_INFORMATION SUPPLIED_
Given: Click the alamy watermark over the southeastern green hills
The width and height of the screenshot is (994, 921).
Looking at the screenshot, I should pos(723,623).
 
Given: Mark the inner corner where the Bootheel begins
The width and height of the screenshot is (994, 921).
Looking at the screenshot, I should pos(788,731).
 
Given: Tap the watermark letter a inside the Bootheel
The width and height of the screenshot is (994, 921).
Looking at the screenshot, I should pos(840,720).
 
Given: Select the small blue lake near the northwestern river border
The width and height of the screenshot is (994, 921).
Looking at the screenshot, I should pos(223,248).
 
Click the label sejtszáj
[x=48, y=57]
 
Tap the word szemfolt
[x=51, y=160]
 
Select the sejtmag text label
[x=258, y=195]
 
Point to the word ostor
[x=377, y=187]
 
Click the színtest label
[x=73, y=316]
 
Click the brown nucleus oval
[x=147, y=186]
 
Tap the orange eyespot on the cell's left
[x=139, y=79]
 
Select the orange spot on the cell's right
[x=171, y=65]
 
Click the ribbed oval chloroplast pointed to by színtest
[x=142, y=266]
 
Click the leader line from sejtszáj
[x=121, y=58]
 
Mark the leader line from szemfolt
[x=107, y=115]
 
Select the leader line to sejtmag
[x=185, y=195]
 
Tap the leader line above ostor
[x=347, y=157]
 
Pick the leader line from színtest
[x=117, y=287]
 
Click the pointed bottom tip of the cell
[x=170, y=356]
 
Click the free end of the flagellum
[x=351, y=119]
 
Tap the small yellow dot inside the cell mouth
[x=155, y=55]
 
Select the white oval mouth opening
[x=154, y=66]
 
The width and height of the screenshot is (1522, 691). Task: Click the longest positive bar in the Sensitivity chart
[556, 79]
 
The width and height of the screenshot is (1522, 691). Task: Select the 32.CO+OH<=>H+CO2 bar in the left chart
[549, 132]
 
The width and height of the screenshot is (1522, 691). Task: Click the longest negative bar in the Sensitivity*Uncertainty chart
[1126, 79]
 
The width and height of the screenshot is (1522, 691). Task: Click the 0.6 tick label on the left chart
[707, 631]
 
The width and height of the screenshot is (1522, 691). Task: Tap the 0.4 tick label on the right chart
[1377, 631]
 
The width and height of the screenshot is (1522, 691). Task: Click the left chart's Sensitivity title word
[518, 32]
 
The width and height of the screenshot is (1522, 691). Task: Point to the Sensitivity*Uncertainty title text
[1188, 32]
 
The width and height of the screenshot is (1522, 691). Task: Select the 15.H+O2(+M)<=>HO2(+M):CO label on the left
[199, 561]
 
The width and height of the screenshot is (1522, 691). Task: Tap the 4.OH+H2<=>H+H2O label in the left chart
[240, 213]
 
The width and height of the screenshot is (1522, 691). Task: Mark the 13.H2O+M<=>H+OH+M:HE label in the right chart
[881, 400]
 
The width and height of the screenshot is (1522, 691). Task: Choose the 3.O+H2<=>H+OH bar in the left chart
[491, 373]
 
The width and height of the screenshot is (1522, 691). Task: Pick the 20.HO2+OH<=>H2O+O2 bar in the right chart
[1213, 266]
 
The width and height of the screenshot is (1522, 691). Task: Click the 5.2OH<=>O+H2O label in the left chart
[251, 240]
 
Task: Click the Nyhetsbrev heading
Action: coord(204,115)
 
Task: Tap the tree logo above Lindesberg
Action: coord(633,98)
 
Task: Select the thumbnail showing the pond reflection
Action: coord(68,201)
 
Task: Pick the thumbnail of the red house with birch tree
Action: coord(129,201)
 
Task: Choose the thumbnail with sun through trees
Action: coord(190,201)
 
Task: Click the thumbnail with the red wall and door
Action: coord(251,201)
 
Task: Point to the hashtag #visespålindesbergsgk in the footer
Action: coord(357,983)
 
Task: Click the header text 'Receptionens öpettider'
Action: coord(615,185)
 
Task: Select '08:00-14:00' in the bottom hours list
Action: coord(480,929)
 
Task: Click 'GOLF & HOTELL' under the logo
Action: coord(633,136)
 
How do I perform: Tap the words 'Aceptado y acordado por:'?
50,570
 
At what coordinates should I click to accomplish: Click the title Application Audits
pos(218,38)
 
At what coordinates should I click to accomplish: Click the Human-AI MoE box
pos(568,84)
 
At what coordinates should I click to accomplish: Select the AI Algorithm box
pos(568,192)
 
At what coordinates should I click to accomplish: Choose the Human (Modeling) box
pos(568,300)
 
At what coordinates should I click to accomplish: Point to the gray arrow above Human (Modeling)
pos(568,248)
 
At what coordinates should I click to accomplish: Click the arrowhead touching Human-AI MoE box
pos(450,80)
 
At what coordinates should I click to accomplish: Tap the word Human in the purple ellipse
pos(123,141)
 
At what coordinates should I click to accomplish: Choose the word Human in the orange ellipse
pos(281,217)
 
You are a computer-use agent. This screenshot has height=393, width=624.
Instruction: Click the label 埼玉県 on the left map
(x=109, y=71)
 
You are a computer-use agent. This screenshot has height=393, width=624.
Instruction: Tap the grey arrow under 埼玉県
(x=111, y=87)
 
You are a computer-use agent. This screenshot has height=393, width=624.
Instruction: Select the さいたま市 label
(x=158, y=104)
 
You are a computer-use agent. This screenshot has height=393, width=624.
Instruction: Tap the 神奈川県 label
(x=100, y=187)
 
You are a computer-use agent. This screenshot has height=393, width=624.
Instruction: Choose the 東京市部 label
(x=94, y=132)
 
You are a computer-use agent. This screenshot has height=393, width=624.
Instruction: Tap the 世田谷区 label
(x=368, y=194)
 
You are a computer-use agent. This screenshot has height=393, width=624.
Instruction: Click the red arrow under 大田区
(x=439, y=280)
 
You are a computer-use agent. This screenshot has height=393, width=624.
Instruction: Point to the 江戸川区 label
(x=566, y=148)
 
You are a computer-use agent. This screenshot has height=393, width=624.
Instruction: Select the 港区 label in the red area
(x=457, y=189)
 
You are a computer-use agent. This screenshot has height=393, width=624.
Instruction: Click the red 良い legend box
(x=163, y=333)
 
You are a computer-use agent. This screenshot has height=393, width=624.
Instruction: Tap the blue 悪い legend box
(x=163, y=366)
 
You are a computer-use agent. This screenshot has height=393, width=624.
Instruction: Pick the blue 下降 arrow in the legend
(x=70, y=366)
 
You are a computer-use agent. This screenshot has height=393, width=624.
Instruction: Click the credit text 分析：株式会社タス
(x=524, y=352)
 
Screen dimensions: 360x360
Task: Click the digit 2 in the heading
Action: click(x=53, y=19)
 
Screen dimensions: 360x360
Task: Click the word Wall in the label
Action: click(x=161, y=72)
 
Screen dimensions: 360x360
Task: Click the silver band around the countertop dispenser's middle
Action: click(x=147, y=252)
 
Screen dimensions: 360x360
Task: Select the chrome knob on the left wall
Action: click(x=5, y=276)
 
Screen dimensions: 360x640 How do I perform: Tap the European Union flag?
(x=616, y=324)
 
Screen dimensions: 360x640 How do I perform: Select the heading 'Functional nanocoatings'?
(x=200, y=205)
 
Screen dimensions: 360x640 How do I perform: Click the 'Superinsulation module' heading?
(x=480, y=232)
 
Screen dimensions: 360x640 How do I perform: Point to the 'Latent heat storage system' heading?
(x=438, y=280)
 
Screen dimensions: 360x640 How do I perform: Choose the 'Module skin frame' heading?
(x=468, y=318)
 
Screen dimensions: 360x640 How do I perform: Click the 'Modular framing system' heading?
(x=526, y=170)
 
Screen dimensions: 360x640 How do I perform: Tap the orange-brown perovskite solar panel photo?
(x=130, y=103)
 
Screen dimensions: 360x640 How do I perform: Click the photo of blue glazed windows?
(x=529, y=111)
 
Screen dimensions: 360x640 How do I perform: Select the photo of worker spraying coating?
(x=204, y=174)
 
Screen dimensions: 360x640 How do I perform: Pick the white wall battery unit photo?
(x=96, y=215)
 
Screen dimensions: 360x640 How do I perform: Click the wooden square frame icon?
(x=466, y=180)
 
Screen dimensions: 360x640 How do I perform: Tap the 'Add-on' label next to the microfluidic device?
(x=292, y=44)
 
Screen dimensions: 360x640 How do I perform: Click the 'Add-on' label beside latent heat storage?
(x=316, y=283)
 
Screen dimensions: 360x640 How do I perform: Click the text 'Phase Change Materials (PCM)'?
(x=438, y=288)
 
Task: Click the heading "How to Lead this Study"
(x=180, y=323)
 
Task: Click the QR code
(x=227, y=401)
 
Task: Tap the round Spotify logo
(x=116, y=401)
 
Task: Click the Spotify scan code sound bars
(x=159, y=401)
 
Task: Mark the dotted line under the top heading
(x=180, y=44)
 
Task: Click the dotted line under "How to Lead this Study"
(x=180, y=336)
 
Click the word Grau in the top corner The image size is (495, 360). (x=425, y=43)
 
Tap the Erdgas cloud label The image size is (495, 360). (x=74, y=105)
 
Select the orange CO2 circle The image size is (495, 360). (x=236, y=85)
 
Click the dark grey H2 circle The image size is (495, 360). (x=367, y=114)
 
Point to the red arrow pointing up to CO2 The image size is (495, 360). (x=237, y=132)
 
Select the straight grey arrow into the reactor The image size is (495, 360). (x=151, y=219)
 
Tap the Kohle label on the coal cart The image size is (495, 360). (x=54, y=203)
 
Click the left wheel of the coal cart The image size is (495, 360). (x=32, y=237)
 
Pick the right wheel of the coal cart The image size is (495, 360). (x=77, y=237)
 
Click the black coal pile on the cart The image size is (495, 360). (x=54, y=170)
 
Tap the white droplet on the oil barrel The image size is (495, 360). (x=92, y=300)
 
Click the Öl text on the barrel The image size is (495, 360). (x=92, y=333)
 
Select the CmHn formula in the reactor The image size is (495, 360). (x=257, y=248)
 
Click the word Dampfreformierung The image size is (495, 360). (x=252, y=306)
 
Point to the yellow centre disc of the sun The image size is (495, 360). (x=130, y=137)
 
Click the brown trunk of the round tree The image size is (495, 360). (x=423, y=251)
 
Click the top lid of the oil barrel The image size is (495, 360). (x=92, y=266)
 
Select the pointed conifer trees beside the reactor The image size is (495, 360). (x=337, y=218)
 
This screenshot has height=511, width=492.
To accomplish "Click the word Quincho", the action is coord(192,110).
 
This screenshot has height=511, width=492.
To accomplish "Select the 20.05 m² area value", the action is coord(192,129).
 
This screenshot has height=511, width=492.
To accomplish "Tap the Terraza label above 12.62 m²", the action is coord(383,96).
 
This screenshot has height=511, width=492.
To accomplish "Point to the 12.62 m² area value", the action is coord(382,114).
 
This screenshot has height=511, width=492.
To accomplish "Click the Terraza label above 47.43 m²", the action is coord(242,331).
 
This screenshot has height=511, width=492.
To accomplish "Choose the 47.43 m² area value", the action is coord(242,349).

_TASK BRIEF_
Please reproduce the rows starting with the line with "Task: Tap the tree logo above Lindesberg" and going on through the line with "Action: coord(480,929)", swapping "thumbnail" for "tile" and leaving everything else unchanged.

_COMPLETE ANSWER_
Task: Tap the tree logo above Lindesberg
Action: coord(633,98)
 
Task: Select the tile showing the pond reflection
Action: coord(68,201)
 
Task: Pick the tile of the red house with birch tree
Action: coord(129,201)
 
Task: Choose the tile with sun through trees
Action: coord(190,201)
 
Task: Click the tile with the red wall and door
Action: coord(251,201)
 
Task: Point to the hashtag #visespålindesbergsgk in the footer
Action: coord(357,983)
 
Task: Click the header text 'Receptionens öpettider'
Action: coord(615,185)
 
Task: Select '08:00-14:00' in the bottom hours list
Action: coord(480,929)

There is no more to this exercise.